Task 1>
Answer these questions from the article about the 1980 U.S. Olympic hockey team, one answer per line with the same letters:
(a) After upsetting Russia, which team did the U.S. defeat to win gold?
(b) On what day does the movie "Miracle" open in theaters?
(c) How many points did Johnson lead the team with?
Task 2>
Quote the article about the 1980 U.S. Olympic hockey team word for word, beginning at the words "The U.S. team" and stopping after the words "of the film.".
Task 3>
Extend the article about Mark Johnson and the 1980 "Miracle on Ice" team, picking up after its final sentence.

Provided passage>
··········
Well not really himself, but a visage of Mark Johnson, circa 1980, who nearly 24 years ago won a gold medal with the U.S. Olympic hockey team—the storied "Miracle on Ice."

 

The U.S. team that year, a collection of college hockey players, improbably upset a seemingly invincible Russian team, then defeated Finland to win gold. Generations of people, whether or not they are hockey fans or even sports fans, are familiar with Al Michaels' fever-pitch call as the final seconds ticked away against the Russians: "Do you believe in miracles?! Yes!"

 

Friday, the movie "Miracle" opens in theatres throughout the country. Monday, 19 of the 20 members of the 1980 team that dazzled the world in Lake Placid, N.Y. graced Hollywood for the premiere, including Johnson, who was hesitant to offer a review of the film.

 

"I don't want to give you any inside tips because like anything, if somebody tells you about a movie and you go watch it you are going with preconceived notions," Johnson said.

 

A leading member of the real-life "Miracle", Johnson led the team with 11 points. He scored two goals in the semifinal win over Russia, including the game-tying tally in the third period, and also scored the game-winner in the gold-medal game.
··········
Data shown>
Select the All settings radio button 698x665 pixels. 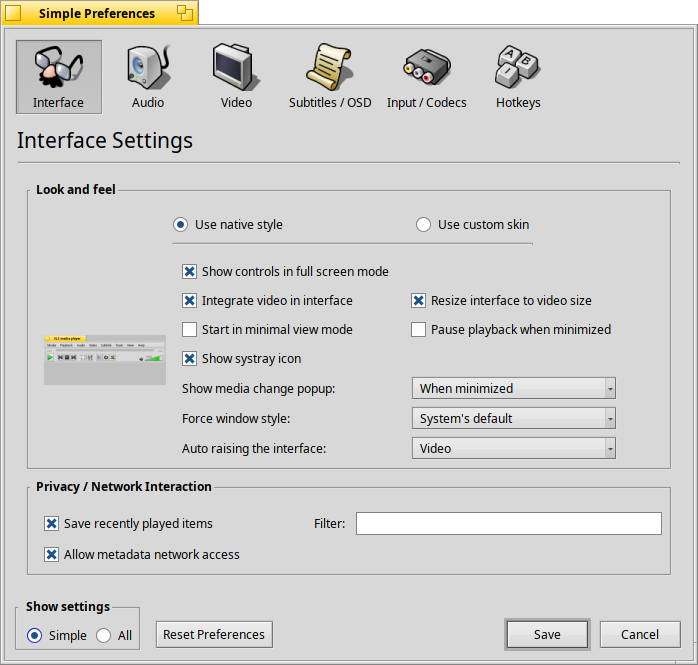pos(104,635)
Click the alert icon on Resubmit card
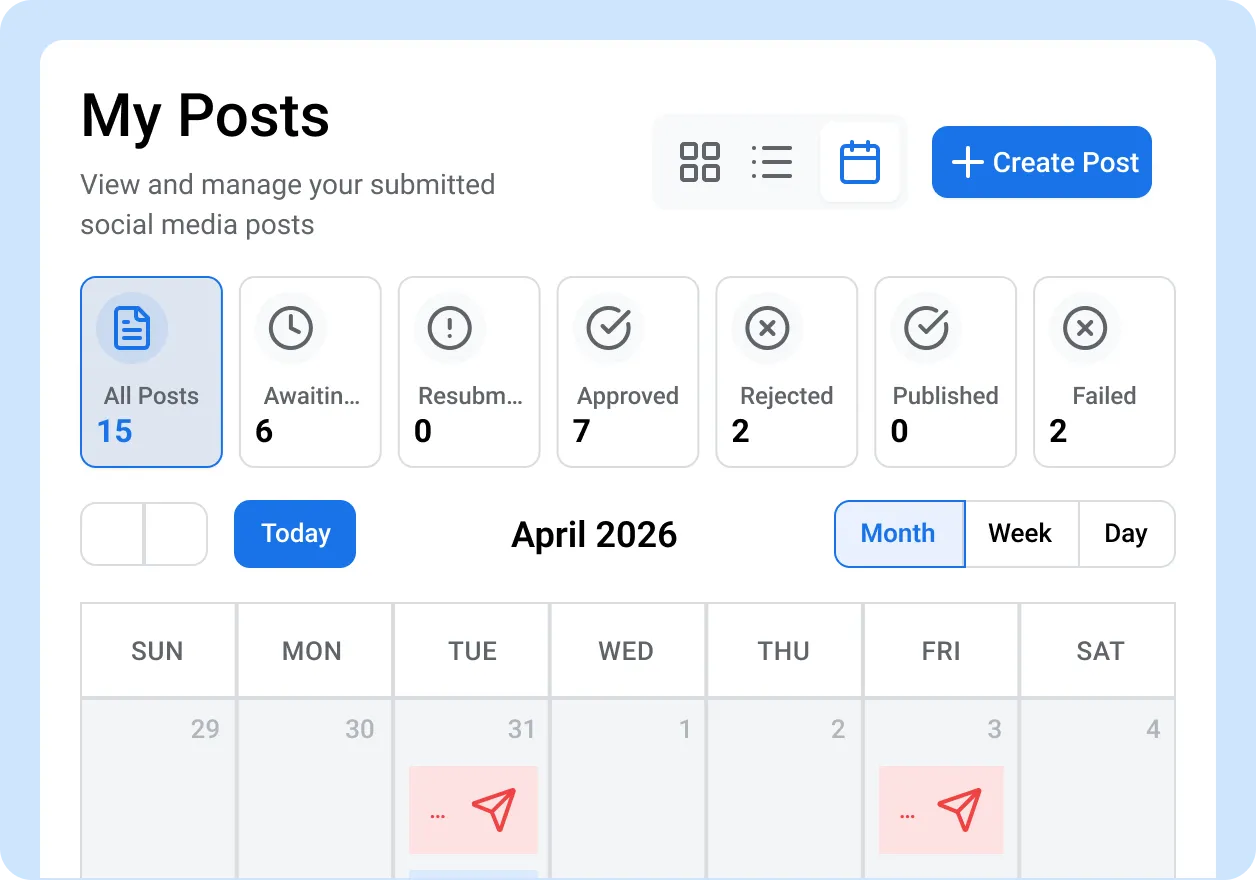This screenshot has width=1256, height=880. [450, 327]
··········
Exercise answer 1>
(a) Finland
(b) Friday
(c) 11

Exercise answer 2>
The U.S. team that year, a collection of college hockey players, improbably upset a seemingly invincible Russian team, then defeated Finland to win gold. Generations of people, whether or not they are hockey fans or even sports fans, are familiar with Al Michaels' fever-pitch call as the final seconds ticked away against the Russians: "Do you believe in miracles?! Yes!"

 

Friday, the movie "Miracle" opens in theatres throughout the country. Monday, 19 of the 20 members of the 1980 team that dazzled the world in Lake Placid, N.Y. graced Hollywood for the premiere, including Johnson, who was hesitant to offer a review of the film.

Exercise answer 3>
 

In the film, Johnson is played by 22-year old Eric Peter-Kaiser, who played junior hockey for three years and played Division III college hockey at Potsdam University in New York for one semester prior to being cast as Mark Johnson.

 

"He did a very good job," Johnson said. "He played junior hockey so he knew how to skate and stick handle, do all the things necessary. I think that's what is the most challenging part is getting the hockey scenes as realistic as you can."

 

Rather than find actors to play hockey, the makers of the movie found hockey players to replicate the Miracle on Ice.

 

"There were parts that were very realistic," Johnson said. "There were other parts that were made for Hollywood."

 

One piece that is universally considered realistic is the portrayal of Herb Brooks, the team's coach and leader, who passed away in a car accident last August.

 

"It was basically a story about Herb's vision and how he carried everyone through," Johnson said. "Kurt Russell does a great job of playing Herb Brooks…his mannerisms and ability to make it feel like Herb is actually in the movie is a credit to him."

 

The Miracle on Ice has been revisited often in recent years. Sports Illustrated dubbed it the ‘Greatest Sports Moment of the Century' in 1999 and two years later HBO released a documentary on the team's achievement. At the 2002 Olympics in Salt Lake City, the team was honored during the opening ceremonies and lit the Olympic flame. Last year, the entire team was inducted into the U.S. Hockey Hall of Fame.

 

Then, in the fall, Brooks' tragic death brought the memories back to the forefront again.

 

"It is just too bad that he never saw the end product because I think he certainly would have been proud of it and would have enjoyed it," Johnson said.